Mardi 10 avril 2007 à 19:41

Relations avec nos parents, famille

L'opposition de vos désirs et de l‘autorité de vos parents ne rend pas facile la communication entre vous
        D'une part vos parent ne veulent pas être laxistes (je ne sais pas si vous connaissez ce mot, cela veut dire “pas assez sévère” ), et donc ils n'osent pas trop vous parler de vos ennuis, de vous traiter avec beaucoup de tendresse, de peur que vous en profitiez pour les embobiner et qu'ils aient à vous céder. Vous avez alors l'impression qu'ils sont inaccessibles, qu'ils ne s'occupent pas de vous.
        D'autre part vos parents représentent l'autorité, alors vous en avez peur, peur de vous faire gronder et vous ne leur parlez pas. Conséquence : il n'y a plus de dialogue.
        Cette peur il faut essayer de la surmonter : si vous avez très peur de votre père, commencez par expliquer vos catastrophes à votre maman; elle vous obligera peut être à parler à votre père, mais elle préparera le terrain avant.
        Allez voir vos grands parents : ils sont en général plus disponibles s'ils sont en retraite, et plus accessibles, car ils commencent à regretter de ne plus être jeunes. Ils pourront vous conseiller et faire le pont avec vos parents.
        Mais sachez que vos parents vous aiment, et vous les aimez aussi. C'est cela qui doit vous permettre de leur parler.
Ils ne feront peut être pas attention aux choses qui ne sont pas importantes, mais si vous leur montrez que vous êtes vraiment en danger, ils viendront tout de suite à votre secours.
        Mais ils ne devineront pas que vous êtes en danger si vous ne dites rien.
        Bien que je sois un vieux singe, je ne connais pas de grimace, de recette miracle qui permette aux parents d'apprendre aux enfants à venir leur parler.

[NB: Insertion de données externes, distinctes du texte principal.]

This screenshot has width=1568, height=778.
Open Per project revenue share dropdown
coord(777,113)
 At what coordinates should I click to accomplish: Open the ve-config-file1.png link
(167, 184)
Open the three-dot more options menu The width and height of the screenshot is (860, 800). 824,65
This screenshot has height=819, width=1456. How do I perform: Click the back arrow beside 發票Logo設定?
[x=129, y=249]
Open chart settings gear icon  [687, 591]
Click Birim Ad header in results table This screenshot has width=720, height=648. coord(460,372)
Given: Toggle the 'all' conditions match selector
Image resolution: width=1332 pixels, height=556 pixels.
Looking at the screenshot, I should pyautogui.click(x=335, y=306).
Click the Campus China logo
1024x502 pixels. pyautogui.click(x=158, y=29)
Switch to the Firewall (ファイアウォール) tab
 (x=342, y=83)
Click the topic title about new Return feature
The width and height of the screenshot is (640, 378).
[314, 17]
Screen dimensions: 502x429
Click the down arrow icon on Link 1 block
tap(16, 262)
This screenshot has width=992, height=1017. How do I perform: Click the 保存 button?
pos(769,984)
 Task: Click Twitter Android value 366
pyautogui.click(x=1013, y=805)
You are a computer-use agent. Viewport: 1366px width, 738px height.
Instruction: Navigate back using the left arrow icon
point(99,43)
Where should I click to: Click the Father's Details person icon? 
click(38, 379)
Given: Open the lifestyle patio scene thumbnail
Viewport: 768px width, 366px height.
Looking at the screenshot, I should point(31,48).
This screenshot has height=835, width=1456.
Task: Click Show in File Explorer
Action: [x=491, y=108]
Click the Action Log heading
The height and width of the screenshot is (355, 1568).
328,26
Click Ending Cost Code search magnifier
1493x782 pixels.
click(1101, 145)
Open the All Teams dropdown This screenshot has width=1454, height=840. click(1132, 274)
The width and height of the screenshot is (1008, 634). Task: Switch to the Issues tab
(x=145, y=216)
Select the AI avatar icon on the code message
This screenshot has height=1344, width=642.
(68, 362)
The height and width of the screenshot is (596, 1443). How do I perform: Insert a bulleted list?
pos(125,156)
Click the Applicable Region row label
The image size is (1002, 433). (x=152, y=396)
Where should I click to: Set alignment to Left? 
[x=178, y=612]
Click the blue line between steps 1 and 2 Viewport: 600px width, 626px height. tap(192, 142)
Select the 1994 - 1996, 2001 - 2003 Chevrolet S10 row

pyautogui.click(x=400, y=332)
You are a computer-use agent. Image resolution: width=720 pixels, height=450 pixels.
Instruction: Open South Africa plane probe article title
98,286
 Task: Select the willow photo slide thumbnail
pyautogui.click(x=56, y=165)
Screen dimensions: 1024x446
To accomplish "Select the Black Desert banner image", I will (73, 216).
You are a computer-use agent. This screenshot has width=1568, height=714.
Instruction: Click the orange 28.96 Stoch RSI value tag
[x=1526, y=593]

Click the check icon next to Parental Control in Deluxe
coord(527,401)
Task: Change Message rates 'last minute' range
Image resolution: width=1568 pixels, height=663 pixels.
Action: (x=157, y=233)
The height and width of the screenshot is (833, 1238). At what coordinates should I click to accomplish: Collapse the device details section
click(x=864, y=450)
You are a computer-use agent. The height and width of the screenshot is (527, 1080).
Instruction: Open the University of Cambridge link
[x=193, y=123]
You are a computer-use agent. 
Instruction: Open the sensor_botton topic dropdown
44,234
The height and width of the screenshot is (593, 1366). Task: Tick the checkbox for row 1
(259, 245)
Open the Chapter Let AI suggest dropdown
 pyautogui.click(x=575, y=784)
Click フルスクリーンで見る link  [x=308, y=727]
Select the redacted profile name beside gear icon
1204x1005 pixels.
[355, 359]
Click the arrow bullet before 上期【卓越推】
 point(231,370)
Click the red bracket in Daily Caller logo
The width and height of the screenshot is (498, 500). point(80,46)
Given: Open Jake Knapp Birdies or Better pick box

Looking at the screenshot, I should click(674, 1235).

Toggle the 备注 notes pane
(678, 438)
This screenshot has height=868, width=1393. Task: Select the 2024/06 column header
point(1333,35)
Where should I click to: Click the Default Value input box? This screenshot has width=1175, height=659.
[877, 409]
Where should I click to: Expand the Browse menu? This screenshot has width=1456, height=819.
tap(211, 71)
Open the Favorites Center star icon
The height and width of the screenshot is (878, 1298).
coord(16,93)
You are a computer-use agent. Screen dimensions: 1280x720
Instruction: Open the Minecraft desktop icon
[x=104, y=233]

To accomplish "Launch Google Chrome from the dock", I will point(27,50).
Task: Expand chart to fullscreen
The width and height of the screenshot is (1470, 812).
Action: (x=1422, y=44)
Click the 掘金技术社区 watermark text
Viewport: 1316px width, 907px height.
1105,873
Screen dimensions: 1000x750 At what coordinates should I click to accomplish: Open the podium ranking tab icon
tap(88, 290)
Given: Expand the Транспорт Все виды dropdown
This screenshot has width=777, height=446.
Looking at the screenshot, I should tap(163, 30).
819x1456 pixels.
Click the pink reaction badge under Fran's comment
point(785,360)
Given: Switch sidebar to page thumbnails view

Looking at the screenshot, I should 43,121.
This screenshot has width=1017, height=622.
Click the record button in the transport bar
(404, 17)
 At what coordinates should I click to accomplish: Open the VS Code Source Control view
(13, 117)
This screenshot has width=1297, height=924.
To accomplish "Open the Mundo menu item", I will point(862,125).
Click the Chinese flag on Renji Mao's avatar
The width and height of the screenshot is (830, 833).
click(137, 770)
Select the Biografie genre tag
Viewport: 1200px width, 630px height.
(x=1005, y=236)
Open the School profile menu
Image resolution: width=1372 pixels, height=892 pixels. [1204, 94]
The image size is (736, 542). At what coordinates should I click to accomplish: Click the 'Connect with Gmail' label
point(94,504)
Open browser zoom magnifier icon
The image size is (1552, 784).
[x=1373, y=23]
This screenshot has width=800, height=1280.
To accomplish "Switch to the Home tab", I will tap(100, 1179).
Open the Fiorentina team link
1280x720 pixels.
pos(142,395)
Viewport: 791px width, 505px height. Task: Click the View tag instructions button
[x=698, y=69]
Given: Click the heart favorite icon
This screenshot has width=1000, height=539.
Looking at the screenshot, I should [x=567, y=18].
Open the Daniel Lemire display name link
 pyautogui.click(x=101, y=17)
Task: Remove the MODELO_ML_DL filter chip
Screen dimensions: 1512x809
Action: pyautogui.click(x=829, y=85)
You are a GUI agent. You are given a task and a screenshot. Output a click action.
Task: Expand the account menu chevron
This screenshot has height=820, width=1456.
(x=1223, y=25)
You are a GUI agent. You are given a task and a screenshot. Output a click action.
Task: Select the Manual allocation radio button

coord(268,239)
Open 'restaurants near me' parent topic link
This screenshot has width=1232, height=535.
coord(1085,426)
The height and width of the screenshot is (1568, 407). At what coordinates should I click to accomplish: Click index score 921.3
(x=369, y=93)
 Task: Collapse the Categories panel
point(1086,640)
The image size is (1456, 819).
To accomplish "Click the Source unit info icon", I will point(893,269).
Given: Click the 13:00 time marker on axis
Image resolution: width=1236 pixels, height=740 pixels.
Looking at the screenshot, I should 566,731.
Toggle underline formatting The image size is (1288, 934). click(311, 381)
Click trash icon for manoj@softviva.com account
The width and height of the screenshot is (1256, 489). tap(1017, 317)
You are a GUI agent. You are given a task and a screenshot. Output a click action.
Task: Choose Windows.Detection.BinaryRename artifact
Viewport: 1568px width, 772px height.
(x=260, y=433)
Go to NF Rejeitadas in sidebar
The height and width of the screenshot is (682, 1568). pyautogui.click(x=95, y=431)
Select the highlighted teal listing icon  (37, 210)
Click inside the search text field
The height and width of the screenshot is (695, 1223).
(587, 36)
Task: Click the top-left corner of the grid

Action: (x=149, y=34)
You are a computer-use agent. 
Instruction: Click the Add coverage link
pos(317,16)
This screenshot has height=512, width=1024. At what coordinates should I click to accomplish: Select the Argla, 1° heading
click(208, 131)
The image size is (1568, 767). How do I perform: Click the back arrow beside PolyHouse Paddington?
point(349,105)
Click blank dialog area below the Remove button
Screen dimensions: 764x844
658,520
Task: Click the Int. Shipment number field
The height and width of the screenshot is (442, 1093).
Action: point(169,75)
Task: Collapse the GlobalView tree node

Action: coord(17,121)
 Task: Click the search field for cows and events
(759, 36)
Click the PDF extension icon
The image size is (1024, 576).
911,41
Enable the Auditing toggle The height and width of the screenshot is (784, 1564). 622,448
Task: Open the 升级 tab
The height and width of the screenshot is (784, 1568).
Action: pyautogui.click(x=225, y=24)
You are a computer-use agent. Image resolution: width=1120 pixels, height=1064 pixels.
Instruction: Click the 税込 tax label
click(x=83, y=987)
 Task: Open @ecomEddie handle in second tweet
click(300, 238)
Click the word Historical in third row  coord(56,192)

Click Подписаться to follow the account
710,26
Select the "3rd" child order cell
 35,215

        Cependant : pour parler il faut être deux : chacun doit faire un pas.

        Je crois aussi qu'il ne faut pas que les parents fassent trop sentir à leurs enfants qu'ils les jugent, mais qu'il faut plutôt les aider et les conseiller (attention certains mots que l'on emploie sans y prendre garde sont des jugements sévères qui traumatisent)
        Enfin il faut essayer de partager ensemble certaines activités.

        Deux exemples personnels (malheureusement je n'ai qu'une vie; on n'est pas dans un jeu électronique):
        Quand j'étais gosse, l'école m'intéressait et je me suis retrouvé en 4ème à 11 ans; j'étais encore très enfant et mon prof de français avait écrit : "ne fait pas de faute d'orthographe, mais fait des compositions française comme s'il était un bébé”.
J'étais mort de honte et de peur de montrer mon carnet à mon père. J'ai été étonné : il ne m'a pas grondé; il m' a dit simplement : “pendant 15 jours après tes devoirs, nous travaillerons ensemble pendant une heure” et il m' a donné des règles, des trucs pour faire un bon devoir de français. Après, je n'avais plus peur de lui (et j'ai gagné 5 points de moyenne de mes devoirs de français).
        Je m'entends assez bien avec mes petits enfants pourquoi? : parce que j'essaie de plaisanter avec eux, de jouer sur l'ordinateur, de faire de la photographie numérique, de les aider à aller sur internet, de leur apprendre l'été à faire de la planche à voile ...Ils s'aperçoivent que, bien qu'adulte et vieux, je ne suis pas tellement différent d'eux, mais ils se rendent compte aussi que je sais beaucoup plus de choses qu'eux et donc que je peux les aider.

 Maintenant les jeunes, à vous la parole. J'attends vos commentaires.
Par Le-Chat-De-Chester le Dimanche 15 avril 2007 à 11:05
bah, c'est le problême des grandes personnes ça...(excusez-moi, dernièrement j'ai relu pour la énième fois Le Petit Prince^^). moi j'aurais peur de devenir une grande personne.
Par Joker-artistique le Mardi 11 mars 2008 à 21:57
Les relations avec les parents peuvent être très bonnes comme très mauvaises. Ca fonctionne aussi sous formes de périodes. Un pas, chacun de son côté, c'est bien, encore faut-il une réelle volonté de préoccupation des parents. Pour ma part, "toute ma vie", c'est l'école. Ce sujet intéresse peu mes parents. Enfin, bien sûr mes résultats comptent mais ma vie à l'école... Disons que maintenant que je suis ado, ça semble "moins important" que quand j'étais enfant. Il y a aussi beaucoup de superficialité dans le monde de mes parents, que moi, je connais moins, ou alors, je ne m'en rends pas compte. Les différences de générations, si j'ose dire, n'arrangent rien lorsque le temps manque aux parents ou que les sujets qui nous interessent ne les interessent pas.